-- WRITTEN INSTRUCTION 1 --
In the records, copy out the lines from the line containing "Given: Tap the 玩運彩 site logo" through the line containing "Action: [x=344, y=97]", both ends included, keeping them identical to the original. Omit the pictures.

-- EXTRACTED TEXT --
## START

For example, we may naively define $p \Vdash \pi \in \tau$ by transifine recursion as follows.

$p \Vdash \pi \in \tau$ iff $\{q \leq p : \exists \langle \sigma, r \rangle \in \tau (q \leq r \land q \Vdash \pi = \sigma) \}$ is dense below $p$.

In Friedman's "Fine Structure and Class Forcing", the explanation of why this doesn't work is that since $\mathbb{P}$ is a proper class, the quantifier complexity of the definition may increase with the ranks of $\tau$ and $\pi$. But I don't understand this explanation. Why does the complexity of the quantifiers matter in this definition?

My own understanding is this. The definition uses a recursion on the class $\mathbb{P} \times \mathcal{L}_{\mathbb{P}}$ ($\mathcal{L}_{\mathbb{P}}$ is the forcing langauge), so this requires a set-like well-founded relation $R$ on $\mathbb{P} \times \mathcal{L}_{\mathbb{P}}$. But whenever $\sigma$ is in the domain $\tau$, then for every $q \in \mathbb{P}$, we would want $(q, \pi = \sigma)$ to be below $(p, \pi \in \tau)$ in the sense of $R$. Thus, there may not be such $R$ because $\mathbb{P}$ is a properclass.

Is my understanding correct? If so, what is the relation between Friedman's explanation and mine?

## END

-- RECORDS PROVIDED --
## START

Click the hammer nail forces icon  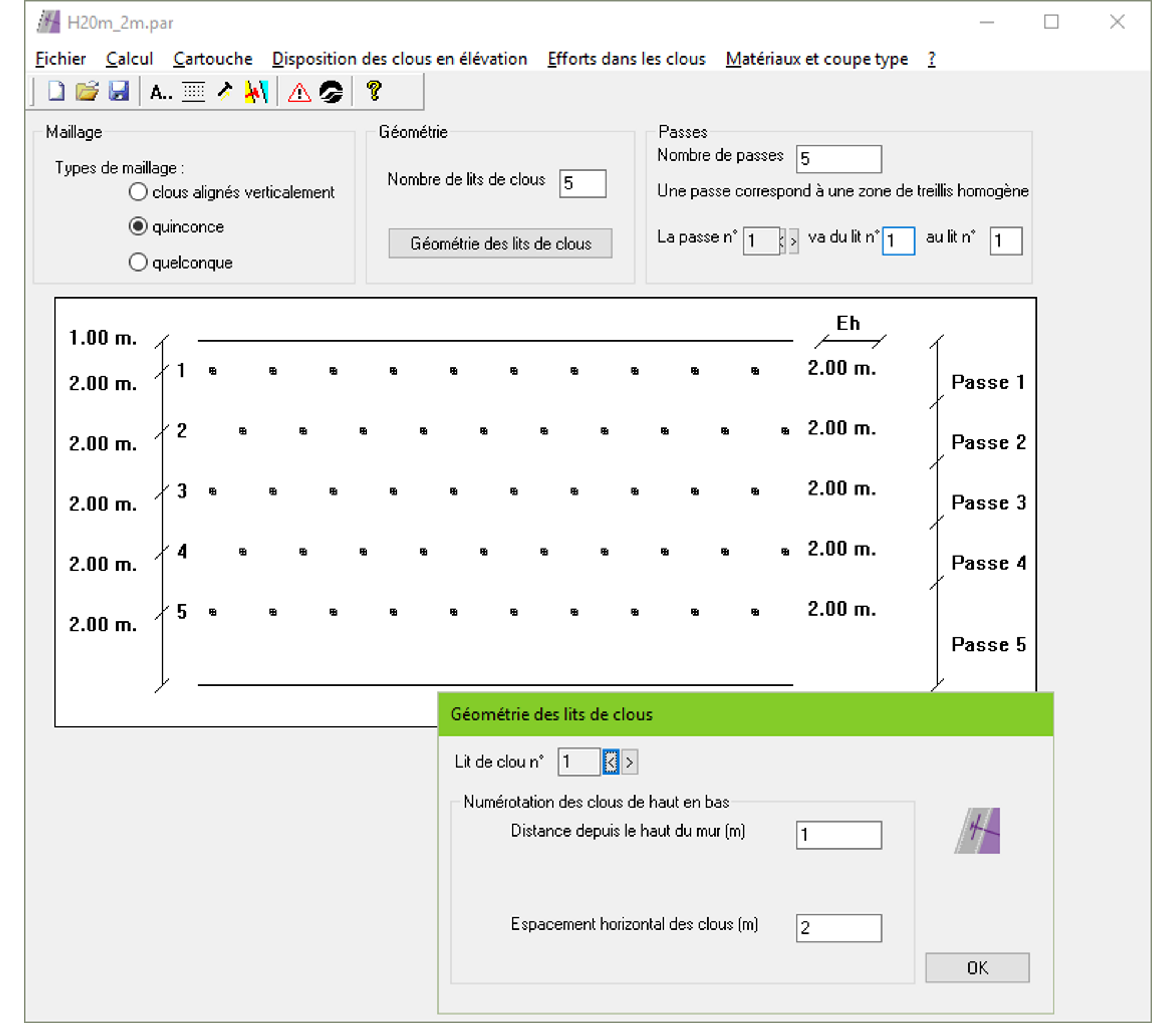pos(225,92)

## END
## START

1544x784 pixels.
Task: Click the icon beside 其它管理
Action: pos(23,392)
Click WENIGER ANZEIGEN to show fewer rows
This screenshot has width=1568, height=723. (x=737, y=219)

## END
## START

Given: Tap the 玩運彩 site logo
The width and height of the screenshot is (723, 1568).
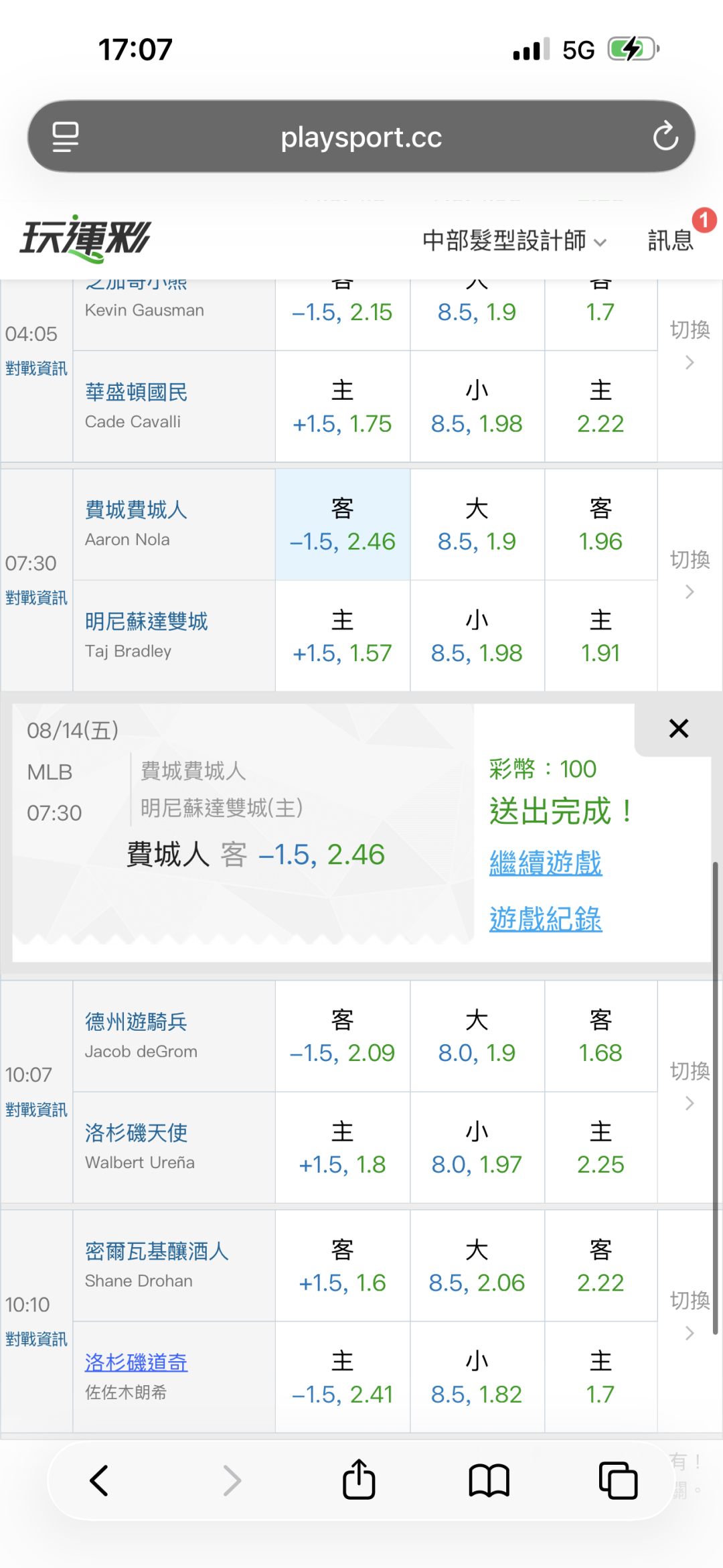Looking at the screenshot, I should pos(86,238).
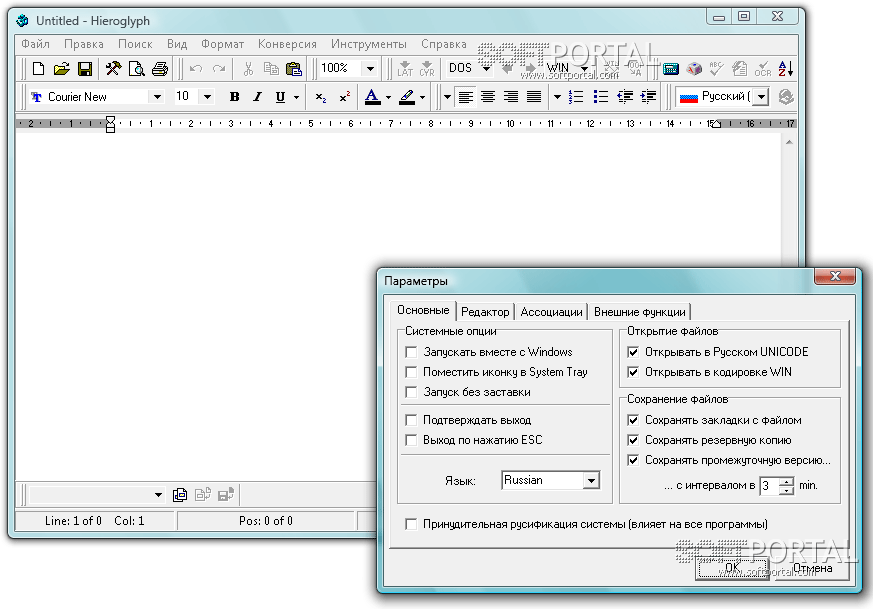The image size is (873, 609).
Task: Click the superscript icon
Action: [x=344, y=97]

## END

-- WRITTEN INSTRUCTION 2 --
According to the text on class forcing, what reason does Friedman's "Fine Structure and Class Forcing" give for why the naive definition doesn't work?

-- EXPECTED ANSWER 1 --
Given: Tap the 玩運彩 site logo
The width and height of the screenshot is (723, 1568).
Looking at the screenshot, I should pos(86,238).
The image size is (873, 609).
Task: Click the superscript icon
Action: [x=344, y=97]

-- EXPECTED ANSWER 2 --
Because $\mathbb{P}$ is a proper class, the quantifier complexity of the definition may increase with the ranks of $\tau$ and $\pi$.